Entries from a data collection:
•••

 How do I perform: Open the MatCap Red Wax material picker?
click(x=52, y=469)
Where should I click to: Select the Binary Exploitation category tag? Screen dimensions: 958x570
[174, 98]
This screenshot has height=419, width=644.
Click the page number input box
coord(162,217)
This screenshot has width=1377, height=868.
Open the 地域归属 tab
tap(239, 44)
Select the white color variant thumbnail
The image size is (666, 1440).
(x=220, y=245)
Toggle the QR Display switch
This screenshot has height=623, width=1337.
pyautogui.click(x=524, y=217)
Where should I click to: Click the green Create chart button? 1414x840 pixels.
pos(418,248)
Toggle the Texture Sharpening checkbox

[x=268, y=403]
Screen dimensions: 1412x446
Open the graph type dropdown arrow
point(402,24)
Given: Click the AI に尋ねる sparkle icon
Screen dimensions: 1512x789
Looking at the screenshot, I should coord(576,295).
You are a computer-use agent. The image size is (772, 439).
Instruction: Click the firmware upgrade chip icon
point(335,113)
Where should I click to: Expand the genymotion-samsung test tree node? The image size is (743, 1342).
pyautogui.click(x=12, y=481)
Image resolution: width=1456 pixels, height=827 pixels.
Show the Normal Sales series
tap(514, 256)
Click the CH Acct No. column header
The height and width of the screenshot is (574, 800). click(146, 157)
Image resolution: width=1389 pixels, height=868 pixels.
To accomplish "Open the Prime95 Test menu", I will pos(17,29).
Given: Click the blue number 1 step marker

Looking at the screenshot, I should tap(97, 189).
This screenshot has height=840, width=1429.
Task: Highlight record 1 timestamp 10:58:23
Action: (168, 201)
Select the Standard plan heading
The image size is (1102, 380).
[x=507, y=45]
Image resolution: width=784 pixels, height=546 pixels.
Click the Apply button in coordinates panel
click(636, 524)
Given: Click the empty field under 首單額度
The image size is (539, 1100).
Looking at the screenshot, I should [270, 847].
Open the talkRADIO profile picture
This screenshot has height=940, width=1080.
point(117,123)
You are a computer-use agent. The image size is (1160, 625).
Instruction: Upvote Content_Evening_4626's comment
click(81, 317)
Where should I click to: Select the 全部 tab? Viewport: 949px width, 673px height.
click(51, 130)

•••

Copy the entries above word for word, starting at the line containing "Given: Click the blue number 1 step marker" and ending at the last line of the entries.

Given: Click the blue number 1 step marker

Looking at the screenshot, I should tap(97, 189).
This screenshot has height=840, width=1429.
Task: Highlight record 1 timestamp 10:58:23
Action: (168, 201)
Select the Standard plan heading
The image size is (1102, 380).
[x=507, y=45]
Image resolution: width=784 pixels, height=546 pixels.
Click the Apply button in coordinates panel
click(636, 524)
Given: Click the empty field under 首單額度
The image size is (539, 1100).
Looking at the screenshot, I should [270, 847].
Open the talkRADIO profile picture
This screenshot has height=940, width=1080.
point(117,123)
You are a computer-use agent. The image size is (1160, 625).
Instruction: Upvote Content_Evening_4626's comment
click(81, 317)
Where should I click to: Select the 全部 tab? Viewport: 949px width, 673px height.
click(51, 130)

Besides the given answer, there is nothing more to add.